Items listed in a dataset
———
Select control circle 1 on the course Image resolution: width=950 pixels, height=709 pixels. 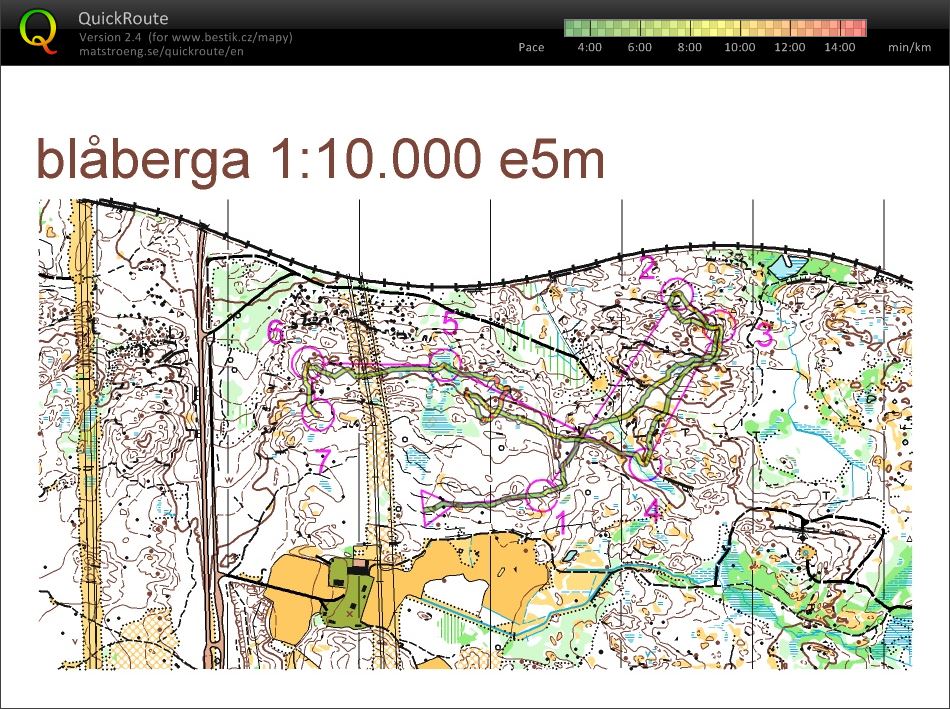point(541,494)
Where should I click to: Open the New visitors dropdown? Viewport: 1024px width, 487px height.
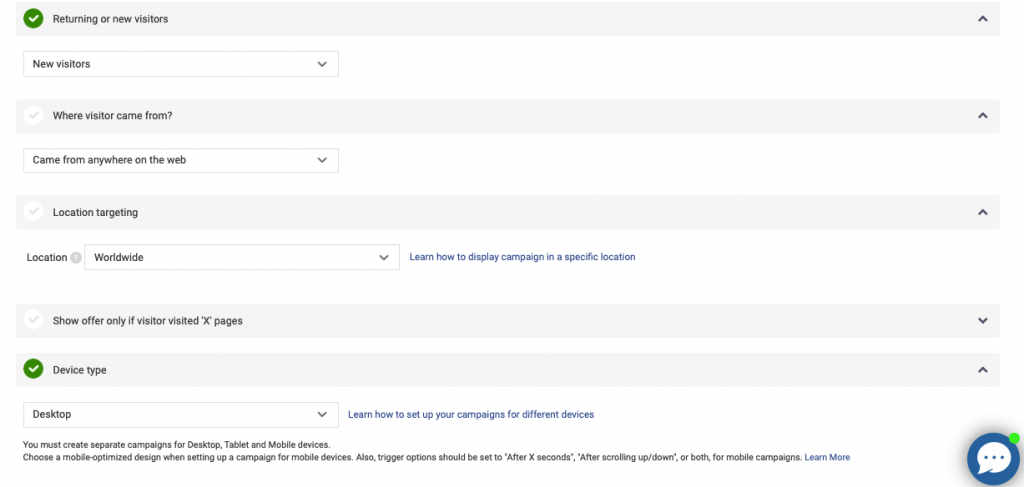click(x=181, y=64)
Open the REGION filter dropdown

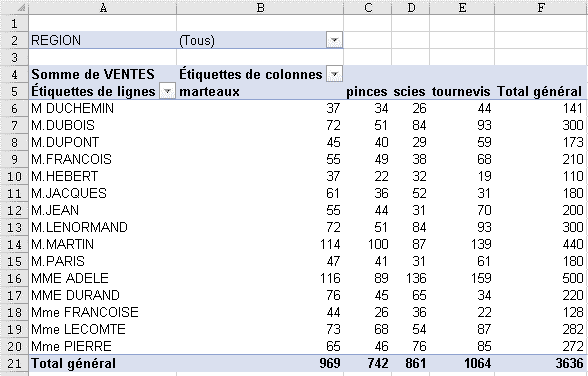point(334,40)
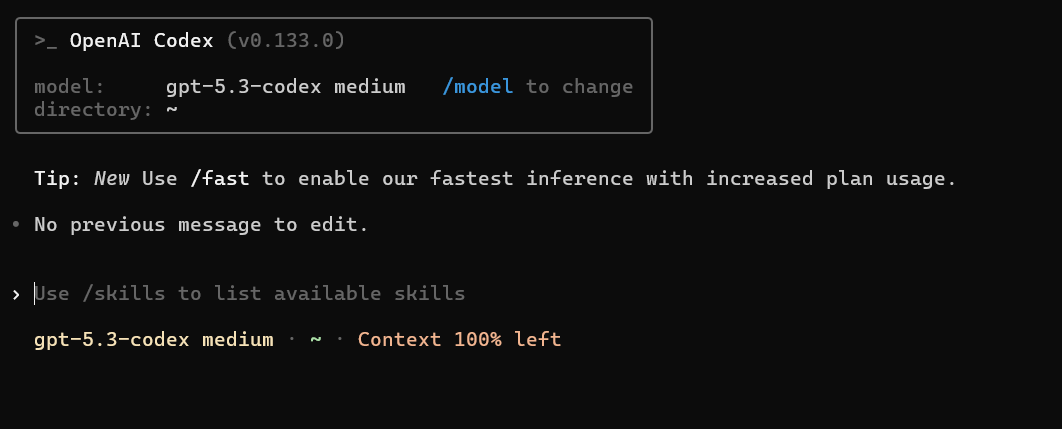Viewport: 1062px width, 429px height.
Task: Click the bullet before No previous message
Action: click(x=16, y=224)
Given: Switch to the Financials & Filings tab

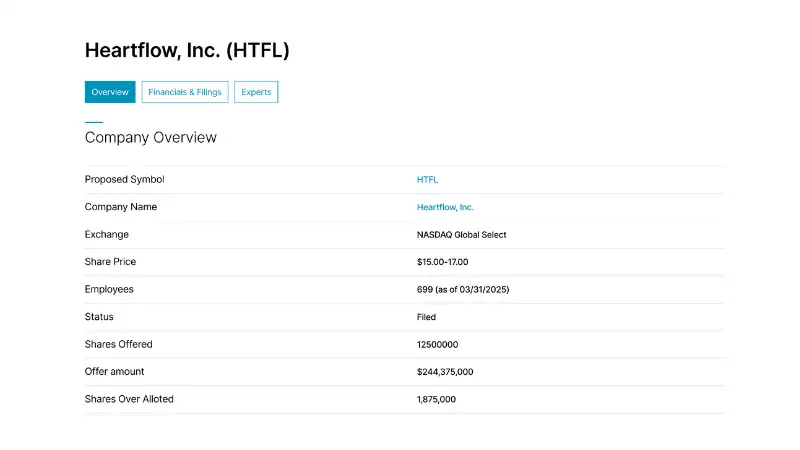Looking at the screenshot, I should 185,92.
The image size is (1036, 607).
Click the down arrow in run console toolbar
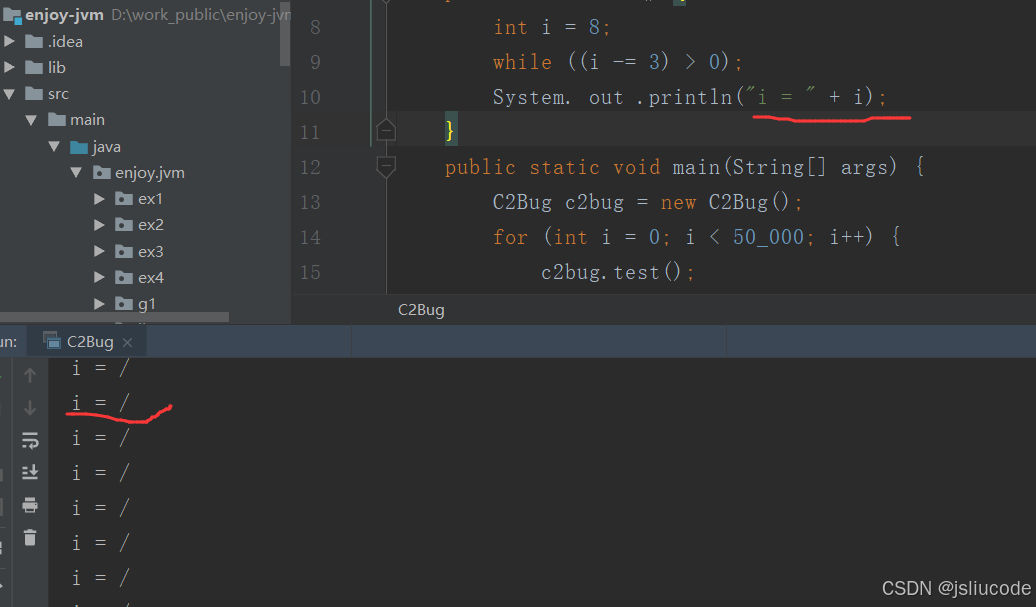pyautogui.click(x=30, y=408)
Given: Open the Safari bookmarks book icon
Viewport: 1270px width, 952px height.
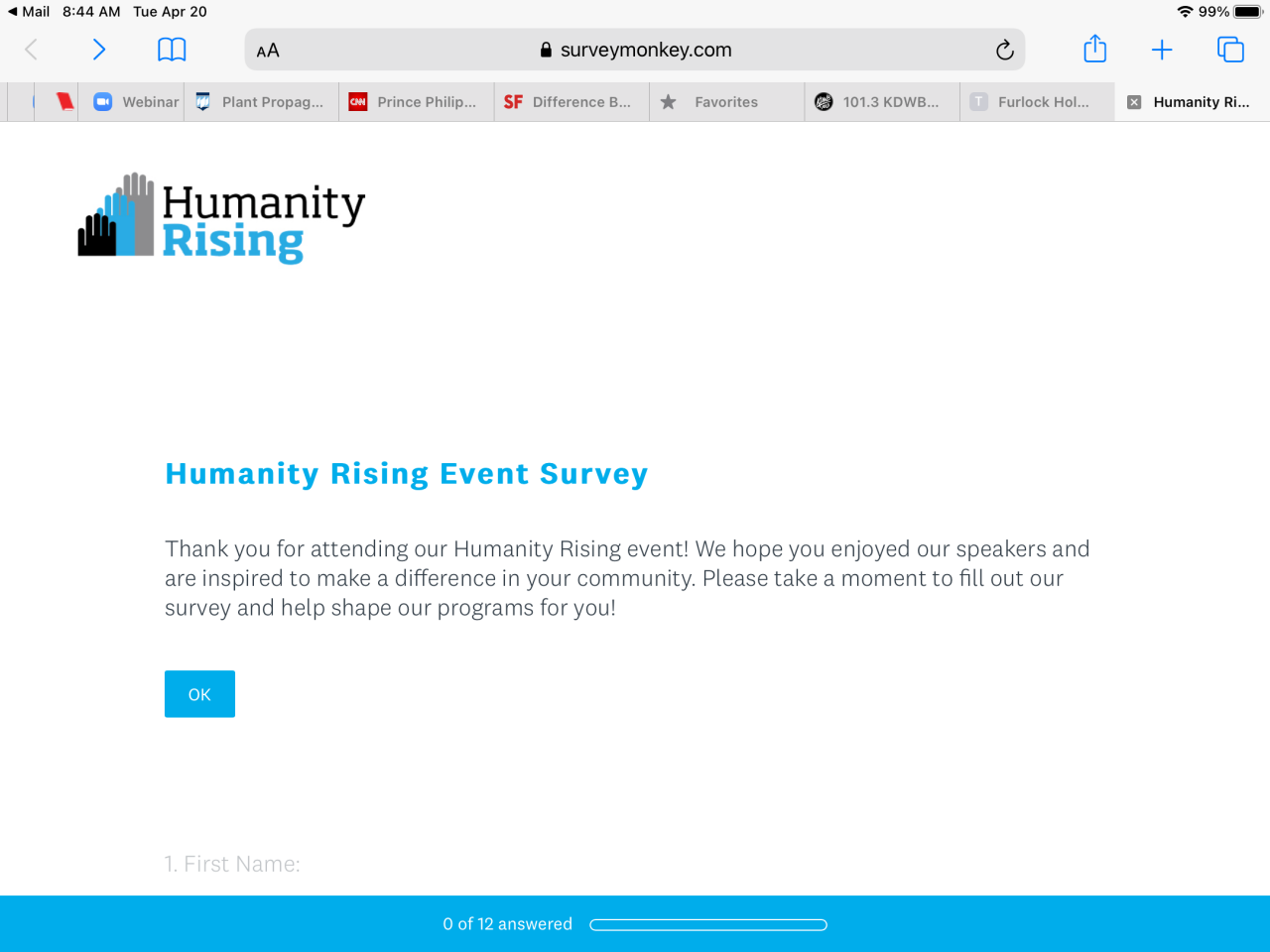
———
(WORK REQUEST): Word for word, write out the lines above running from the one with "Open the REGION filter dropdown" up to and including the one with "The image size is (1036, 607).". Drop any picture.

(EXERCISE RESPONSE):
Open the REGION filter dropdown

point(334,40)
Viewport: 1062px width, 429px height.
Task: Click the bullet before No previous message
Action: click(x=16, y=224)
Given: Switch to the Financials & Filings tab

Looking at the screenshot, I should 185,92.
The image size is (1036, 607).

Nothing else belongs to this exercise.